Communities are the Building Blocks of District Maps

Communities are the Building Blocks of District Maps

What are community maps?

Community maps are exactly what they sound like: maps of communities, as defined by the community members themselves. These maps are based around neighborhoods, or areas with shared interests. Community maps are created by community members -- without any specific rules regarding how those communities must be drawn in terms of population numbers, county splits, and so forth. The idea is simply to have communities tell their own stories and draw lines around the area that they consider their community where they share values, traditions, concerns, and lifestyles​. 

Why are community maps useful?

Community maps are not official, but they build knowledge and power. They encourage community members to think through what their community really is, what it looks like on a map, and why that community should be kept together. Those community members will be better able to participate in public hearings and articulate, for example, what is wrong with a map that dissects their community. 

How will they be used? 

Community maps will educate and empower citizens and enable them to better participate in public hearings to weigh in on what maps are good or bad and why. In addition, community maps can become the building blocks of district maps. Volunteer mapmakers can use the maps they have made to participate in public hearings more meaningfully.  

What is an example of a Community of Interest? 

A group with significant shared interests that should be given careful consideration by district line drawers, such as...

  • Small family farmers
  • Residents of regions with unique environmental concerns
  • Commuters who rely on the same public transit
  • Residents of tourist-centric coastal towns
  • People who work in the same industrial sector
  • Families that rely on the same public school system
  • Can be rural, urban, suburban, etc.

Things to Consider When Drawing Community Maps:

Communities are made up of people and places. Talk about your community and tell us who are the people, places, and resources that shape your community. What key businesses, community institutions (churches, community centers, lodges, etc.), public services or agencies (schools, hospitals, etc.) make up your community? 

What is missing from your community? What does your community need that is not easily accessible? What businesses or institutions do you frequent that you must leave the community to access? 

What are the issues that are most important to this community? Have you noticed any changes to the community?

Who lives in this community? What surrounding communities have similar interests to yours? Are there bordering neighborhoods that would make sense to keep together when we are thinking about how best to draw district lines that don’t separate communities? Or are there neighborhoods that are different enough from yours that would be okay to be split from?

|---|

## Exercise 1:
In the piece on community maps, rewrite the part that opens with the words containing "Community maps are not" and closes with "dissects their community.", replacing "knowledge" with "understanding".
## Exercise 2:
According to the piece on community maps, what are these maps based around?
You will not need the listing.

## Provided data:

|---|

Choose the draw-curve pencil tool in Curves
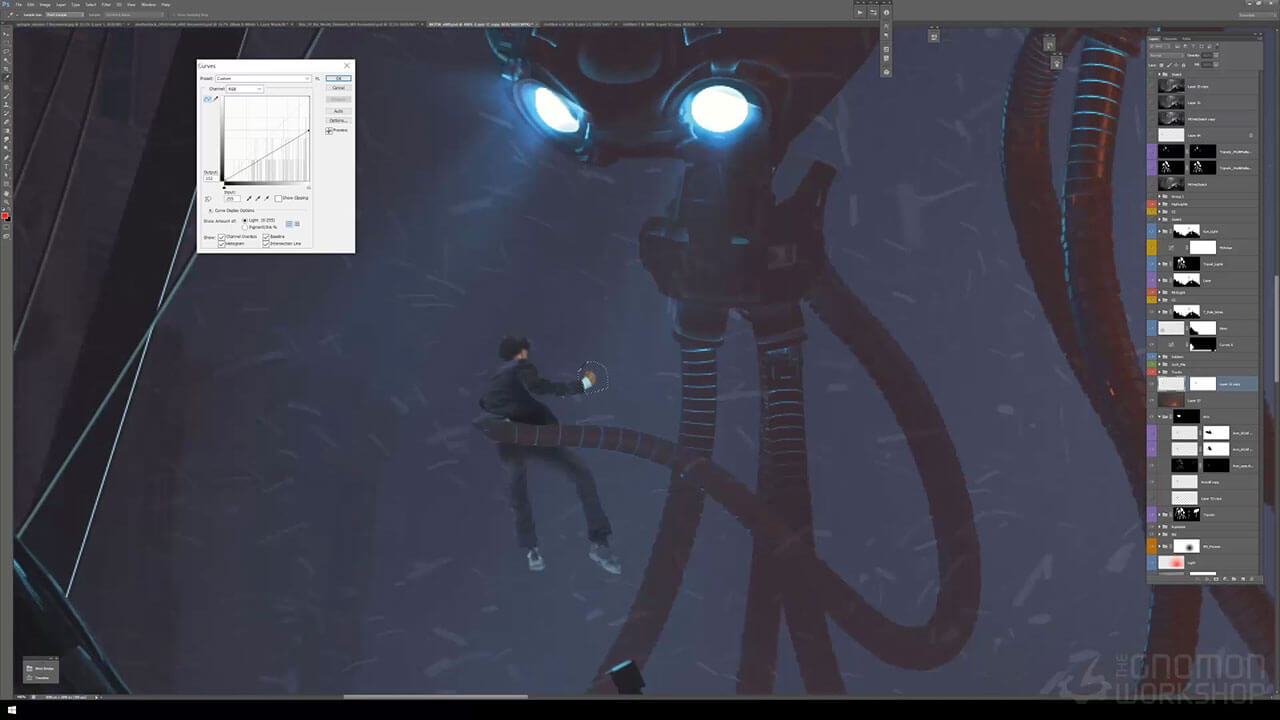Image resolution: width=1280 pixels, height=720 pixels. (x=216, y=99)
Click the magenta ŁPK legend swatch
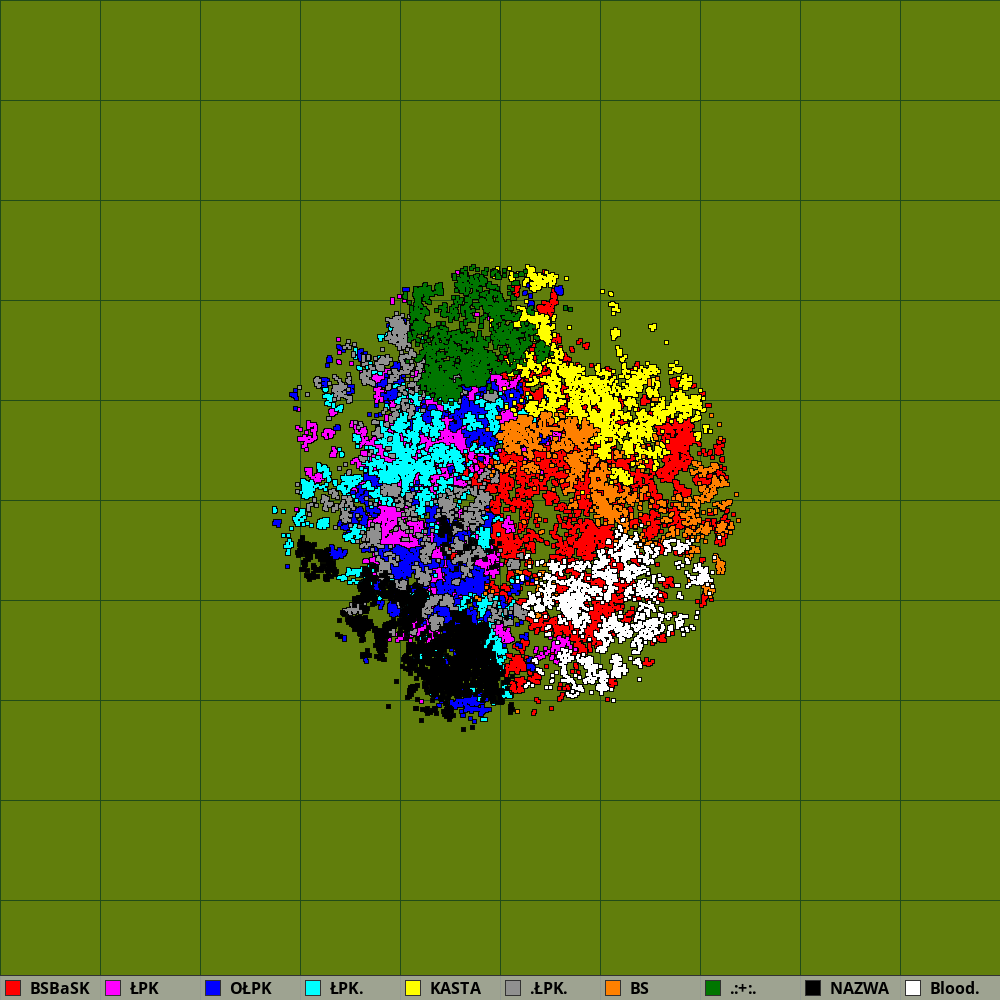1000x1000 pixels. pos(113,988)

|---|

## Exercise output 1:
Community maps are not official, but they build understanding and power. They encourage community members to think through what their community really is, what it looks like on a map, and why that community should be kept together. Those community members will be better able to participate in public hearings and articulate, for example, what is wrong with a map that dissects their community.

## Exercise output 2:
They are based around neighborhoods, or areas with shared interests.